FOCUS ON: Biologics that Affect Therapeutic Agents in Dermatology
March 2005 | Volume 4 | Issue 2 | Features | 233 | Copyright © March 2005
Yamini V. Saripalli MD, Anthony A. Gaspari MD
Tumor necrosis factor (TNF)-α is one of the oldest known cytokines in human physiology. It is involved in both normal and pathologic
states. Virtually every cell and organ in the body are affected by TNF-α.1
Though TNF-α is usually involved in inflammation
as a normal host defense response, when overproduced, it can become pathologic and affect almost every organ system. In
this article, we address the role of TNF-α in diseases such as rheumatoid arthritis, Crohn's disease, psoriasis, and ankylosing
spondylitis as well as the drugs used to modulate TNF-α. Specifically, we look at the structure, mechanism of action, and clinical
use for etanercept, infliximab, and adalimumab. Historically, we also review the drug lenercept, another TNF-α modulator. These
drugs offer alternative effective treatments to rheumatologic and dermatologic diseases without as many of the toxic side effects of
some of the traditional therapies.

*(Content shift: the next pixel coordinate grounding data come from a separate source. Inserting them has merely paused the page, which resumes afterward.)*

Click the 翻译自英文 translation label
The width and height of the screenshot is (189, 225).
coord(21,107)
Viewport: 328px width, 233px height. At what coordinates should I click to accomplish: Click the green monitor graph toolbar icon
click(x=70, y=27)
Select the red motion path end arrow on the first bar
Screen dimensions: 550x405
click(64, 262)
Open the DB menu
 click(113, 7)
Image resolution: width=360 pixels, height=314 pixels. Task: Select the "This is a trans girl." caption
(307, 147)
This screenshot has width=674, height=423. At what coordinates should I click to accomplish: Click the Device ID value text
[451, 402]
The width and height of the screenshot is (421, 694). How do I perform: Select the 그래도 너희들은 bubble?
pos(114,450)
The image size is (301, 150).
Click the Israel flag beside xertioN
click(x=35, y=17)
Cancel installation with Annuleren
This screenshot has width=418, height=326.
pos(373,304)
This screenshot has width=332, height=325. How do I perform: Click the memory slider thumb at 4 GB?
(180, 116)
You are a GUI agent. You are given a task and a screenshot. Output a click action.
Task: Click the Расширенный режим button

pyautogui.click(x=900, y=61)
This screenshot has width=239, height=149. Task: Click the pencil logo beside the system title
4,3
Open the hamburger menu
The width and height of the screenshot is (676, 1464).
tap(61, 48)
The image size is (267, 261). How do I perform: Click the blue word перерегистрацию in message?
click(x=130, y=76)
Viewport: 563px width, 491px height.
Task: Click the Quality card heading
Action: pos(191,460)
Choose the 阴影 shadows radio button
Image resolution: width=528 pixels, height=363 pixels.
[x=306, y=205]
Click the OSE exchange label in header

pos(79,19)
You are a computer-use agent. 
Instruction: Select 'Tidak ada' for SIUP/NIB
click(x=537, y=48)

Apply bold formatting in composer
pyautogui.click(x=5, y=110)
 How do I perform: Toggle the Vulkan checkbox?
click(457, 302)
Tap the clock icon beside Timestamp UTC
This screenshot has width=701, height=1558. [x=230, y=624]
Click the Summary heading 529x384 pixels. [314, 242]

The traditional agents target TNF-α in addition to several other modes of action (disease modifying
anti-rheumatic drugs [DMARDS] such as cyclosporine and methotrexate) (Table 1).
Though TNF-α immunomodulation seems to be a very effective, promising treatment in several TNF-α mediated disease processes,
long-term studies need to be performed to assess the risk-benefit ratio of using these drugs over an extended period of time.